Government and Political News: Judicial Commission to decide Friday if there'll be any penalities for judges who signed the Walker petitionWisconsin News
-- Wisconsin’s Judicial Commission is expected to decide Friday whether to investigate or act against 29 circuit judges who signed the Walker recall petitions.
Wisconsin’s Judicial Commission is expected to decide Friday whether to investigate or act against 29 circuit judges who signed the Walker recall petitions. But we may never know everything about what the panel decides. Commission director Jim Alexander tells Gannett’s 10 Wisconsin daily newspapers it can release information in some cases – but there’s no obligation to do so. Alexander has said the Judicial Commission has received a dozen requests to investigate Dane County Circuit Judge David Flanagan. It was learned that he had signed the petition for a recall election against the Republican Walker, after he issued a temporary injunction that halted Wisconsin’s photo I-D requirement for voting that Walker had approved. Gannett then used a tea party’s searchable database to identify the 29 judges who signed the petitions. Some judges defended their actions, saying they were exercising a constitutional right that’s not specifically addressed by the state’s judicial ethics code. But the conservative Landmark Legal Foundation – which filed one of the complaints – called it “inherent political activity.”

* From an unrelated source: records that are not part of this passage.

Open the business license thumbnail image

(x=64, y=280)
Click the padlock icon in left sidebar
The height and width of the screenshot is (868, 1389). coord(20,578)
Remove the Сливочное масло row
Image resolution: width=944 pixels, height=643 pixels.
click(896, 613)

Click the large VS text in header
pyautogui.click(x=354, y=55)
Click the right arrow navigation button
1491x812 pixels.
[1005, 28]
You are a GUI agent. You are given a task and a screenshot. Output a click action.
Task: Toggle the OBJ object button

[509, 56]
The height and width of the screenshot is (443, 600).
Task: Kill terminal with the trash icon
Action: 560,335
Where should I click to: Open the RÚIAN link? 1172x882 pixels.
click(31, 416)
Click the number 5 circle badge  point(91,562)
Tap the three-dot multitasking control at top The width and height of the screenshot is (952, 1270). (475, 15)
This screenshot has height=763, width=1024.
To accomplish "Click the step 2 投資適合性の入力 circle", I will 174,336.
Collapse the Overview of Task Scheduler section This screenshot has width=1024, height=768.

Democrats jumped on yesterday’s federal report which said Wisconsin was the only state to have statistically significant job losses in the past year. But Republican Governor Scott Walker’s administration downplayed the numbers, and said that the jobless rate is the lowest since the Great Recession began in earnest in 2008. The U-S Bureau of Labor Statistics said the Badger State lost almost 24-thousand jobs during the year ending in March. Three-of-every-four were government jobs, but the report also said Wisconsin lost the largest number of private sector jobs with 61-hundred. The two leading Democrats in the Walker recall election said the data backs up what they’ve been saying for awhile. Tom Barrett called the Walker jobs record a “total failure” and quote, “This is what happens when you pursue ideology instead of focusing on jobs.” Democrat Kathleen Falk said quote, “Every report card that comes in for Governor Walker shows that he’s failing Wisconsin.” But Workforce Development Secretary, Reggie Newson, said the numbers would improve in the near future. And he pointed to a declining jobless rate, plus business surveys that project more hiring this year. The government also said Wisconsin was among 18 states that had significant drops in their jobless rates over the last year. Wisconsin’s rate fell eight-tenths-of-a-point during that time, to six-point-eight percent. Walker has made the jobless rate a key message in his recall campaign. But Barrett’s camp said the governor promised to create a quarter-million private sector jobs in his first four-year term. Around six-thousand net jobs have been created since Walker took office.
U-S Senate candidate Eric Hovde told the Milwaukee Press Club yesterday that he’s no fan of Wall Street – even though the hedge fund manager made his fortune in asset management and community banks. Hovde named names, saying executives of the nation’s biggest banks and investment houses gambled with people’s money – broke securities laws – and were never held accountable. Hovde blamed the Obama White House and Treasury Secretary Tim Geithner for that. The Madison area candidate said the administration is quote, “littered with Wall Street executives,” and that’s why those people are not being prosecuted. Hovde said there are federal regulations that could have addressed the financial services’ collapse in late 2008. But he said the government never adhered to them, and officials created favors and benefits to the financial firms instead. Hovde is one of five Republicans running in the August 14th primary for the U-S Senate seat being given up by Democrat Herb Kohl. Hovde has spent about one-and-a-half million dollars of his own money to build up his name recognition against opponents like former Governor Tommy Thompson, ex-Congressman Mark Neumann, and state Assembly Speaker Jeff Fitzgerald.